China reallows exemption from value added tax for U.S. DDGS

U.S. DDGS exports to China fell from 3.3 million mt in 2016 to just 739,000 mt so far in 2017.

The China’s Ministry of Foreign Affairs' announced that it will again allow U.S. dried distillers grains with solubles (DDGS) to be imported without charging an 11% value added tax (VAT), potentially affecting global DDGS market dynamics for the better, the U.S. Grains Council (USGC) reported.

The announcement was made in a report of key areas of consensus between the U.S. and China during President Donald Trump’s official visit to China last week. Other areas affected include banking, security and automobiles.

"We are pleased to see this move, which we've been working toward for months," USGC president and chief executive officer Tom Sleight said. "This change will immediately improve the competitiveness of U.S. DDGS in what was once our top market, which is a very positive thing."

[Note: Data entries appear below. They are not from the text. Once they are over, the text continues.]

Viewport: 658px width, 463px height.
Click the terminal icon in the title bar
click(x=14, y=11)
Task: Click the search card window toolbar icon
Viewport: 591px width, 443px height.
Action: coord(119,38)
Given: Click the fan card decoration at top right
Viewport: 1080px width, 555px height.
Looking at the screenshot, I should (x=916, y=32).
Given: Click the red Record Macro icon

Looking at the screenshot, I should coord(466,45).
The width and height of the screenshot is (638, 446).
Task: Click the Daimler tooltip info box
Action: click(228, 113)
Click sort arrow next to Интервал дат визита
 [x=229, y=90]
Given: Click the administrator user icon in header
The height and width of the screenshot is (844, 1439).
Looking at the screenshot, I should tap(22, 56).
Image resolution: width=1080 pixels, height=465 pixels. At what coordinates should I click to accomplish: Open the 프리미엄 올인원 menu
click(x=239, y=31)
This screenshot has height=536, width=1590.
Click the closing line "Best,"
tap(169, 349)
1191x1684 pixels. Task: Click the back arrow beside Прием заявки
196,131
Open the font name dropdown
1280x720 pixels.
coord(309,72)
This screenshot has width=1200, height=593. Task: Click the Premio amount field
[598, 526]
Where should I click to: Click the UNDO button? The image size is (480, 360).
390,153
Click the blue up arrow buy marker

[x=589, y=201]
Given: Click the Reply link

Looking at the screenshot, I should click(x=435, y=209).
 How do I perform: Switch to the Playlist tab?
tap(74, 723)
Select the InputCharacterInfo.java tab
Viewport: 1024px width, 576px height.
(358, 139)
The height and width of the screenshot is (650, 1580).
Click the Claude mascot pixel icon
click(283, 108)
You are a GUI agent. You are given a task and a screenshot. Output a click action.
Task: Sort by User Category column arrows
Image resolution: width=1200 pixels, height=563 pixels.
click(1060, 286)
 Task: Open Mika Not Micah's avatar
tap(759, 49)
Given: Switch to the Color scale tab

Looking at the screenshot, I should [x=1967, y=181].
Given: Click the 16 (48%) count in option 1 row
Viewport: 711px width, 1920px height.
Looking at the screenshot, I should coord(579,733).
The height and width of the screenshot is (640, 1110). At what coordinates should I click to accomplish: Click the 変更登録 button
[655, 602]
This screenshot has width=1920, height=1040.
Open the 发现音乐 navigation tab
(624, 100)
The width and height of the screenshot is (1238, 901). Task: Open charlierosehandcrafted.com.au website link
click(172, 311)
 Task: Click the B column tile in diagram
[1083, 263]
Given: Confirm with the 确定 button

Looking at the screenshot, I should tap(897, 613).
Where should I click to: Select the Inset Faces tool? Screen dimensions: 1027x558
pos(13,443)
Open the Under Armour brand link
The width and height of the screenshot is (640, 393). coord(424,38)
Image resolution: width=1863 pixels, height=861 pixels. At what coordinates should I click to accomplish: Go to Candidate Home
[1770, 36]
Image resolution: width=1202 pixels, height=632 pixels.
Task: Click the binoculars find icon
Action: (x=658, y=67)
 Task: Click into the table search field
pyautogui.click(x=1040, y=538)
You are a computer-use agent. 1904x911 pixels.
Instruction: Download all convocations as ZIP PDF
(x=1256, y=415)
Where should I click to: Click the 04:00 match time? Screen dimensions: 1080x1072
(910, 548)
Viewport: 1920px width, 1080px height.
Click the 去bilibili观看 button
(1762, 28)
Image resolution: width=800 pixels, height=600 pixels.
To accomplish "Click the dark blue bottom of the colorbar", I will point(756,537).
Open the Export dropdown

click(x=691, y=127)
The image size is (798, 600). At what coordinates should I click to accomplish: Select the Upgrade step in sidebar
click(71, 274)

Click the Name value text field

In January 2016, China’s Ministry of Commerce announced that it would begin antidumping and countervailing duty investigations related to U.S. DDGS exports to China. Those cases resulted in duties being applied to U.S. DDGS and the ending of an ongoing exemption from paying the VAT. The combination of the duties and the VAT made U.S. DDGS exports to China even less competitive, affecting market prices and export flows globally. While the VAT has been removed, the antidumping and countervailing duties remain.

China's actions against U.S. DDGS elicited a strong and detailed response from U.S. ethanol and DDGS industries, coordinated by USGC. The council’s staff members in China and the U.S. have been working closely with the U.S government at the highest levels for nearly a year to emphasize the importance of this $1.5 billion market to the U.S. grain and ethanol industries.

U.S. DDGS exports to China fell from 5.4 million metric tons in 2015 to 3.3 million mt in 2016 and just 739,000 mt so far in 2017.